Task requirements. Rewrite the records from the line with "You are a computer-use" through the end of the records, changing "dropdown" to "menu" and keeping everything else the same. Return only those lines, without the pictures.

Input material.
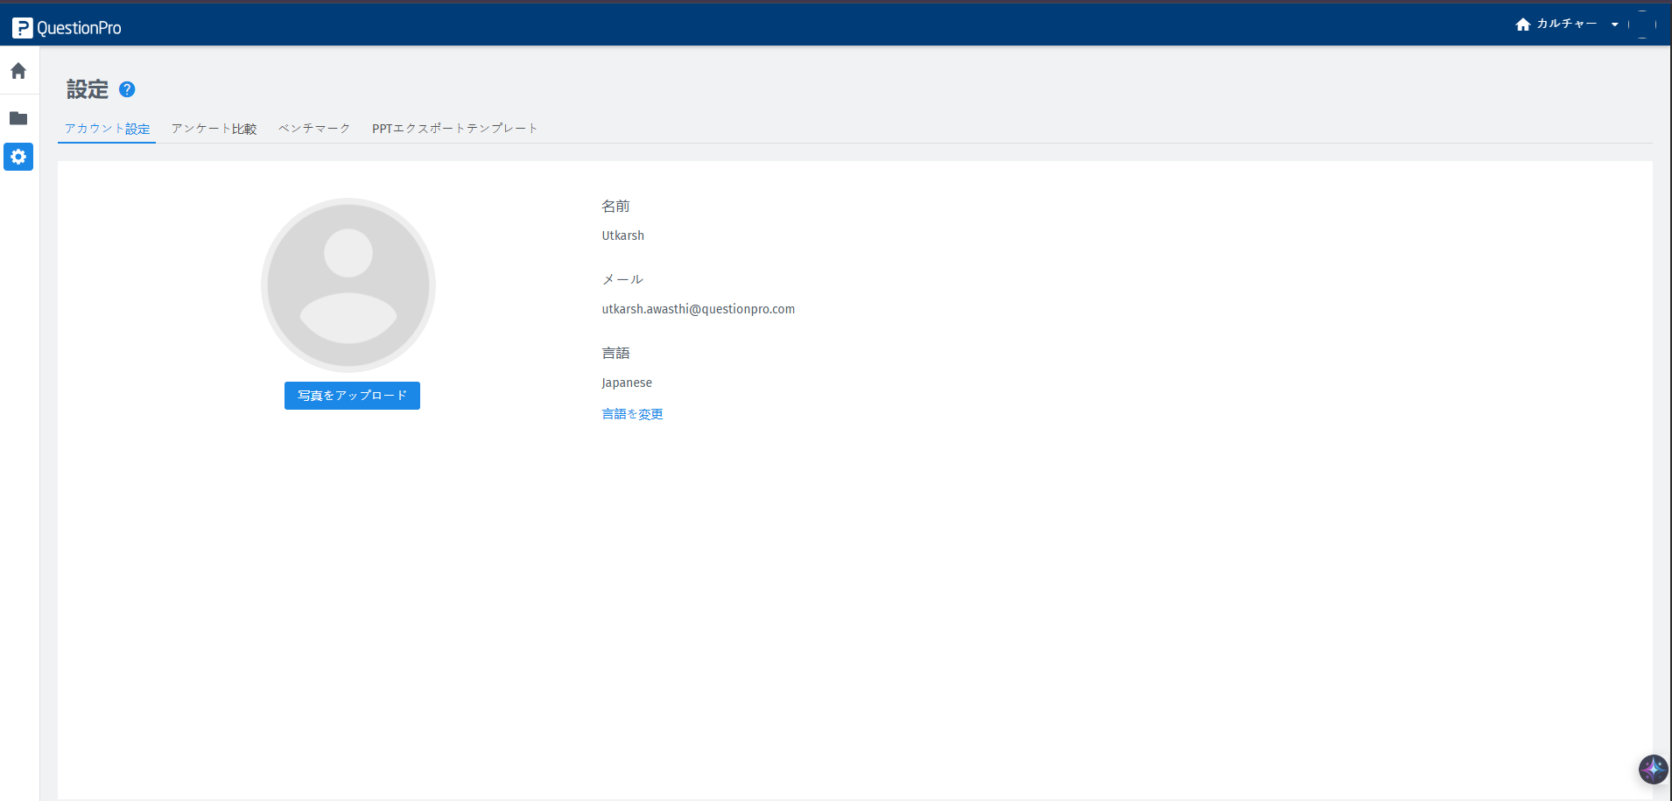Open help via the question mark beside 設定
This screenshot has height=801, width=1672.
click(x=127, y=89)
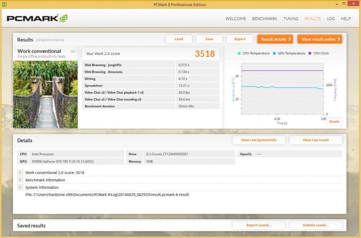Open the Log tab

coord(331,19)
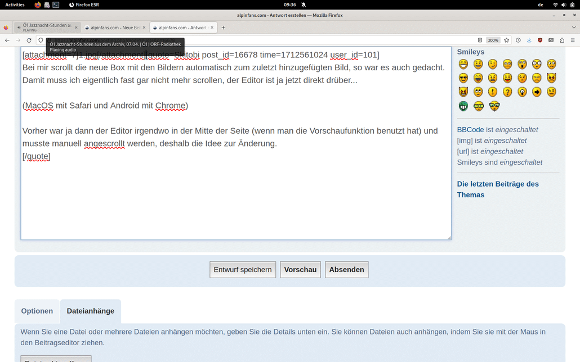Open the uBlock Origin shield icon
The height and width of the screenshot is (362, 580).
[540, 40]
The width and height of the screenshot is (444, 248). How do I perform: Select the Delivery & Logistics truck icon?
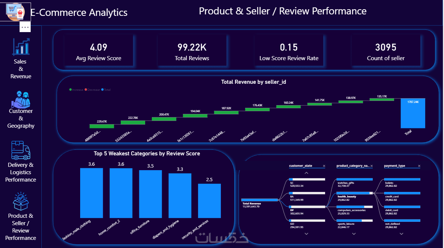point(21,150)
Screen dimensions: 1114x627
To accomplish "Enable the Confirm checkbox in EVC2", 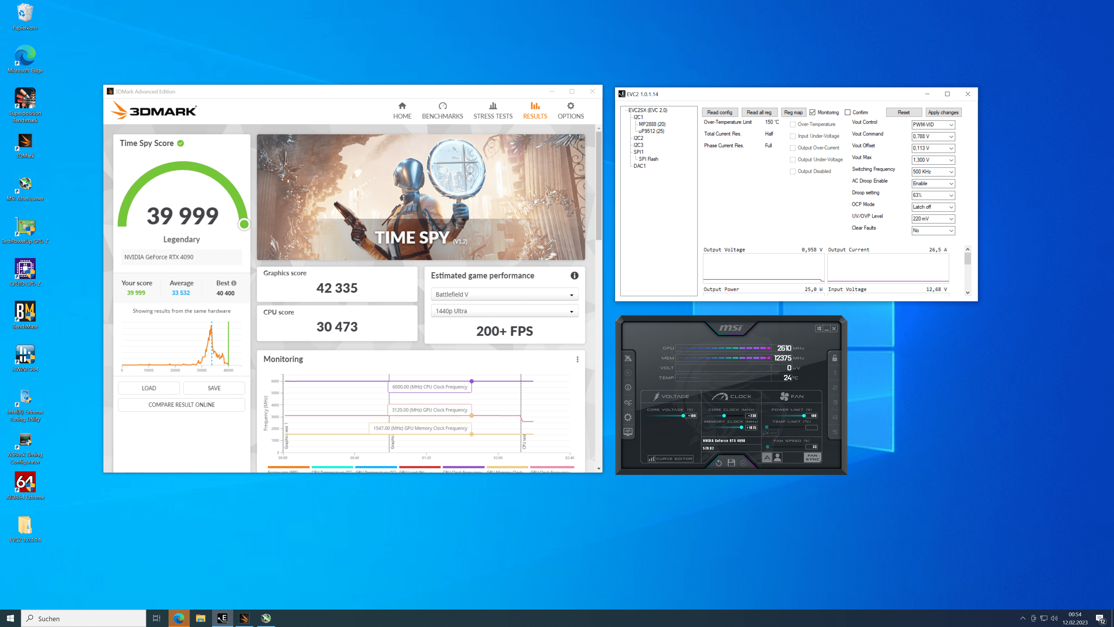I will point(848,113).
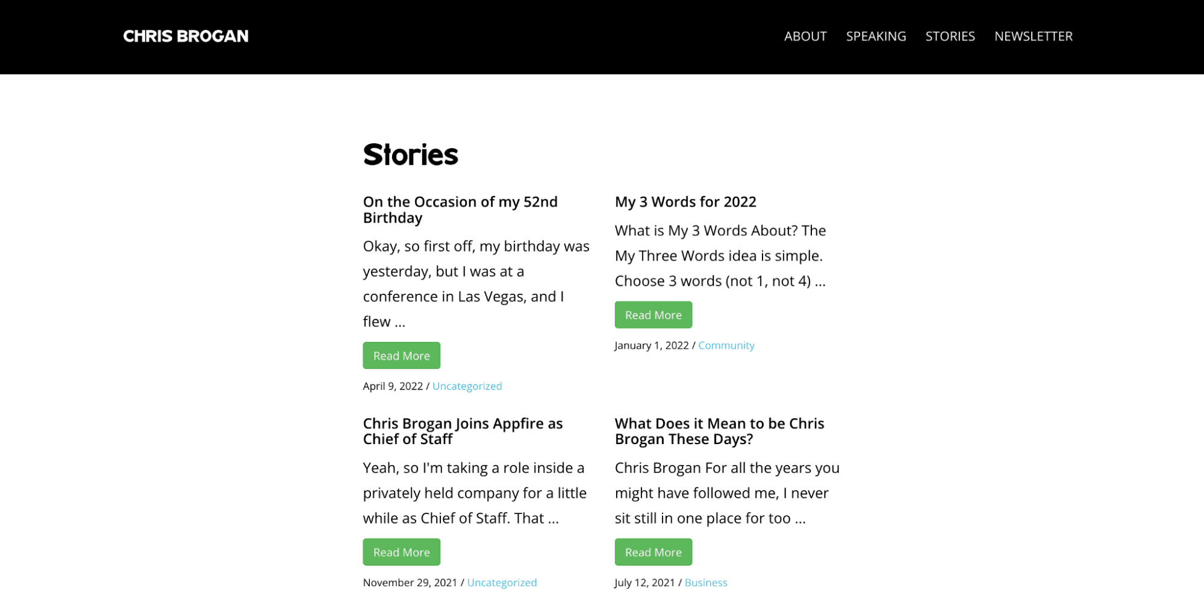Click Read More under the birthday post
The height and width of the screenshot is (600, 1204).
pos(401,355)
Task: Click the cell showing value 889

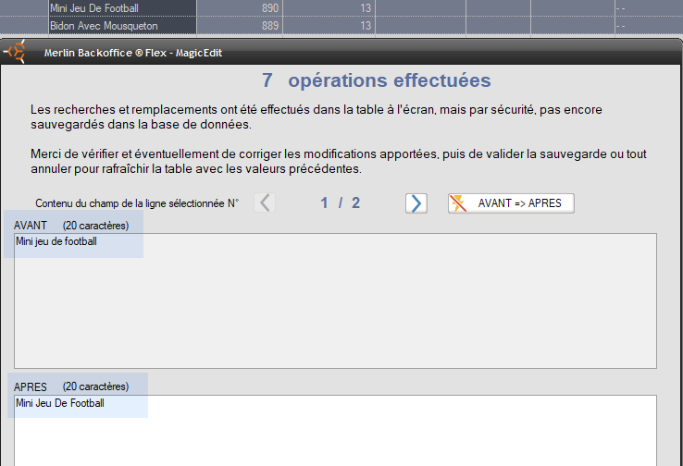Action: tap(269, 26)
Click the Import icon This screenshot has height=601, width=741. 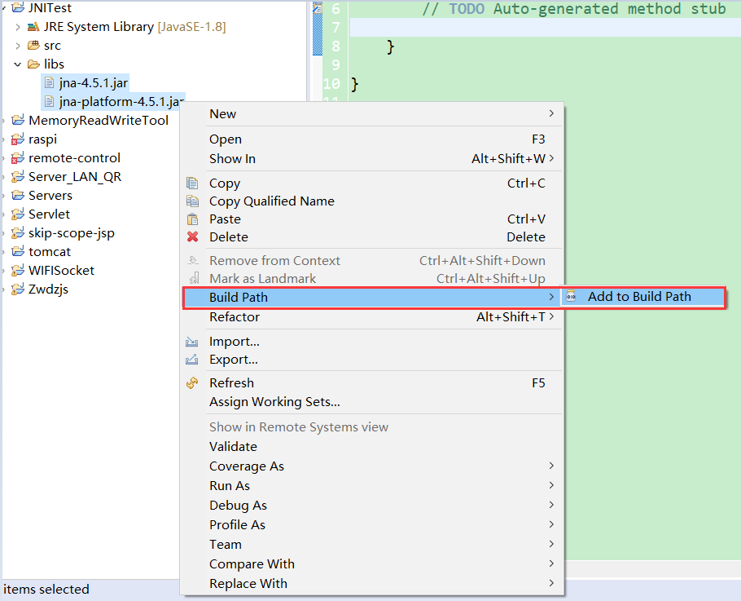192,342
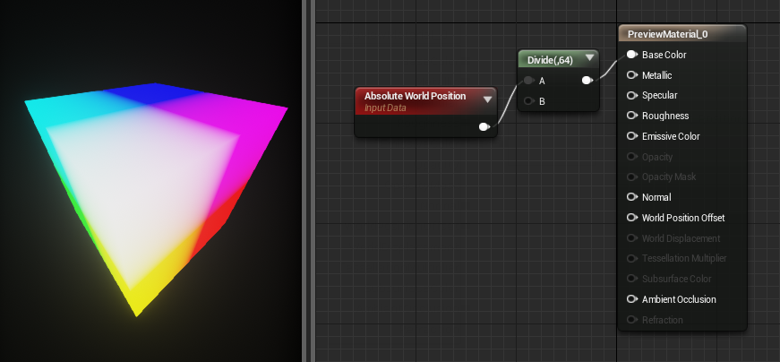Click the Metallic input pin

click(x=631, y=75)
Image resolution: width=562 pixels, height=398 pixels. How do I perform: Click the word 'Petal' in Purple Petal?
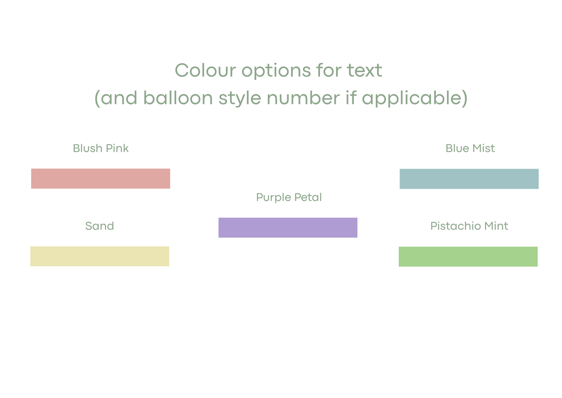click(x=308, y=197)
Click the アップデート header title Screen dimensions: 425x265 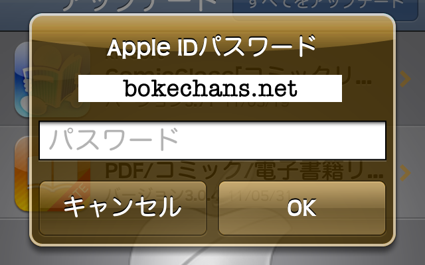(x=139, y=5)

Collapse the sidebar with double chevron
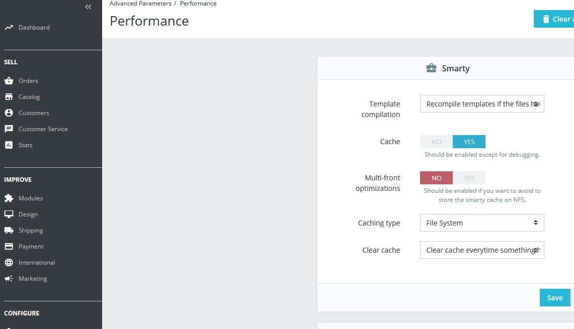[89, 7]
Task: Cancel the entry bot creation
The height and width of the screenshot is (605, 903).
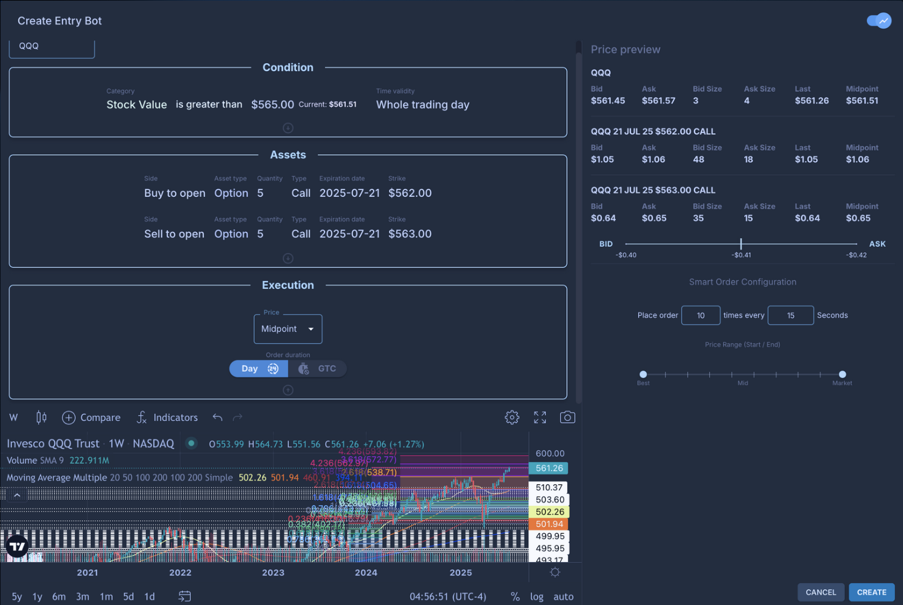Action: [821, 592]
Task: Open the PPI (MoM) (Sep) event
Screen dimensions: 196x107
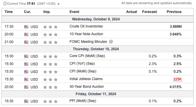Action: click(83, 101)
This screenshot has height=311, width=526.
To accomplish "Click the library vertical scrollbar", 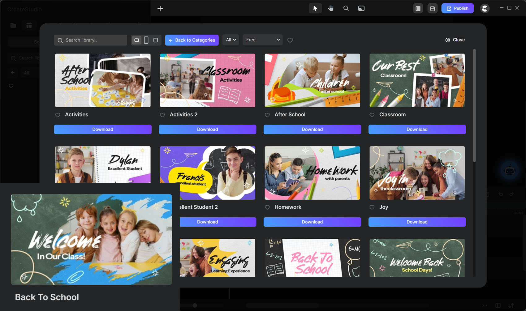I will [x=474, y=105].
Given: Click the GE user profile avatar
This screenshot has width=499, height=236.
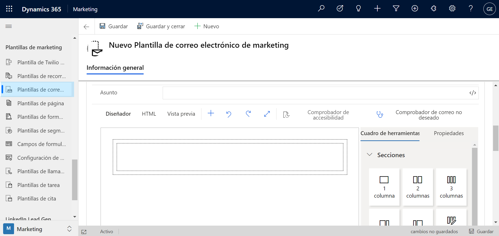Looking at the screenshot, I should 490,9.
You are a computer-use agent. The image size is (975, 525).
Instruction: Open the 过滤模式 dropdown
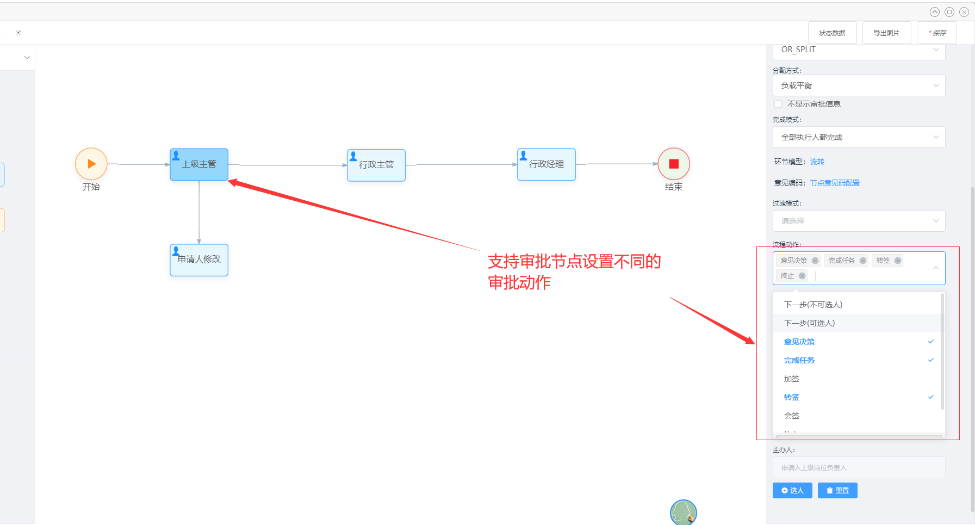coord(859,221)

Solution below.
You are a computer-use agent. The image size is (975, 525).
Instruction: Open the 过滤模式 menu
coord(859,221)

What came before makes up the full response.